501929 - UDP Port Attacts

Status: RESOLVED INVALID

(Firefox :: General, defect)

Description

[Scott Litchman]

User-Agent:       Mozilla/5.0 (Windows; U; Windows NT 5.1; en-US; rv:1.9.0.4) Gecko/2008102920 Firefox/3.0.4
Build Identifier: Mozilla/5.0 (Windows; U; Windows NT 5.1; en-US; rv:1.9.0.4) Gecko/2008102920 Firefox/3.0.4

I use the Comodo Firewall Pro, Since I startet checking my firewall this morning 
Some sever attacks came up. They averaged every 20 min. The IP address is,
192.168.1.254.They are UDP Port Attacks I do not know if that will be helpful. But I uninstalled the Firefox 3.5. Reinstalled the next earlier version. Then the attacks stopped. I am not totally sure if the attacker just gave up. Or there is a hole some where in the Firefox 3.5. I hope this is helpful. I am not really a TECH. So good luck

Reproducible: Didn't try

Comment 1

[Brandon Sterne (:bsterne)]

192.168.1.254 is an IP address on your internal private network.  This is not a Firefox bug.

Comment 2

[Daniel Veditz [:dveditz]]

192.168.1.254 might be the localhost IP address... is that the sending or target address?

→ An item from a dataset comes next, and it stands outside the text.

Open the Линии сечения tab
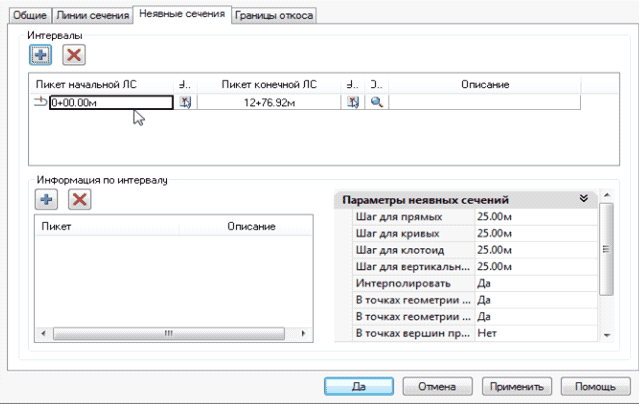 coord(93,16)
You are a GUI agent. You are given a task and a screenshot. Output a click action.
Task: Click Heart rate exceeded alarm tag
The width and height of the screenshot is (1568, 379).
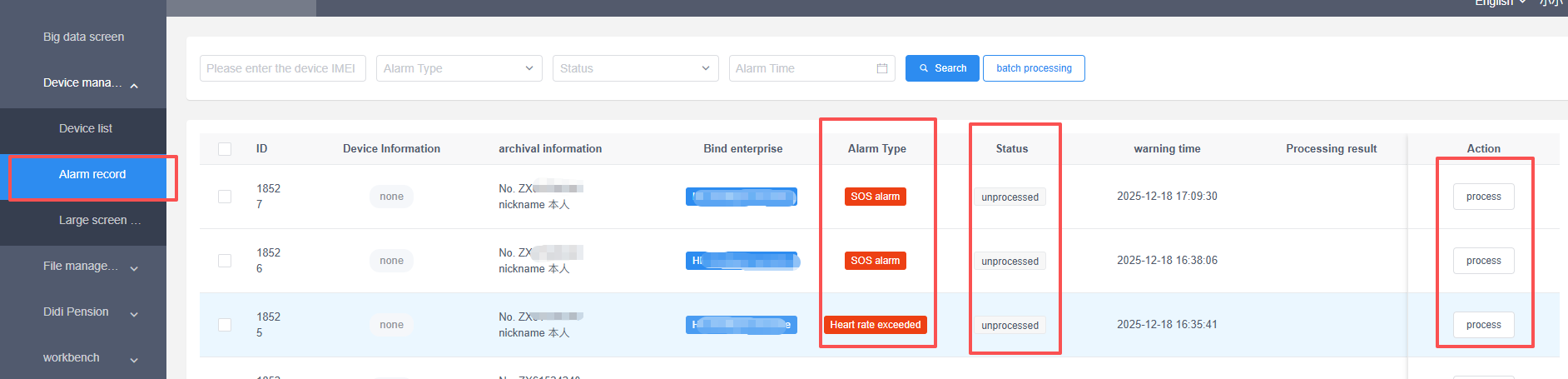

Why is your version of Firefox stuck at 3.0.4? Did you turn off security updates? That seems unlikely if you're the sort of person who knows enough to be worrying about UDP port attacks.

You're on WinXP, so maybe you're using a "limited" account. This is generally recommended but then Firefox doesn't have the privileges necessary to update (on the plus side it doesn't have the privileges to rootkit your machine, which is a good thing if you're eight months behind on security updates). You should try updating manually from a privileged account.

Back to your problem -- what kind of UDP requests? DNS requests are sent over UPD, I wonder if the Comodo Firewall is seeing the new DNS prefetching feature as an attack?